Ardella keeps in contact with her brother, who is in prison out of state, and speaks with her sister every few days. She is in touch with four of her nine children—her two oldest daughters who share an apartment of their own, and her two youngest daughters, whose father has promised to return them to her once she has an apartment of her own. She has lost track of two daughters, but her older daughter was able to trace the other two:
I know where they are, but I’m too scared to go there right now. I want to go when I get my apartment so I can let them know the doors are open wide if you feel like you want to come home. But I just gotta face what they going to say, you know? “Why wasn’t you coming to see me?” and all this stuff. In my heart, I don’t think they hate me [but] whatever happens, happens. If [they] don’t want to come home, well, it’s something I got to deal with.
She talks about seeking custody of her son, but acknowledges that success is improbable:
When I was in the program I went to get a birth certificate for him, and the birth certificate place told me they changed his name. I go through this emotion every day, I’m learning how to deal with it, because there’s really nothing I can do about it. And I kept my head up strong. I didn’t go use or anything. I just kept moving. And I just be like, wed, it is what it is. Something I gotta deal with, that’s all, for the rest of my life. If my son want to see me, he will find me, just like my other daughters have found me.
Born with a congenital heart problem, Ardella has had three heart attacks and a stroke. She has had open-heart surgery twice, cervical cancer followed by a hysterectomy, and asthma. Five years ago, after losing custody of her son, she attempted suicide and was diagnosed with bipolar disorder. She was hospitalized for three months and now takes psychotropic medication, along with multiple medications for her other health problems. Ardella expressed hope that she can eventually obtain her own housing, reunify with her youngest daughters, and perhaps marry the boyfriend she’s been seeing for the last eight months.
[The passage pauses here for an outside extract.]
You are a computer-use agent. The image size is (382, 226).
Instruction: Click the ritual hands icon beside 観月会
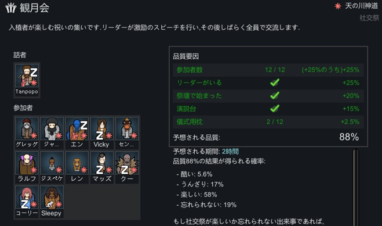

Jeanette, Luis, and Ardella experienced years and even decades of severe disruptions in housing, health, mental health, and family life. Their stories offer a small sample of the multiple ways in which such disruptions cooccur and compound each other—not only in these three lives, but in those of their parents, siblings, partners, and children. Creating the conditions for fulfilling their modest hopes for more routine, stable lives in decent housing and quiet neighborhoods remains an urgent challenge.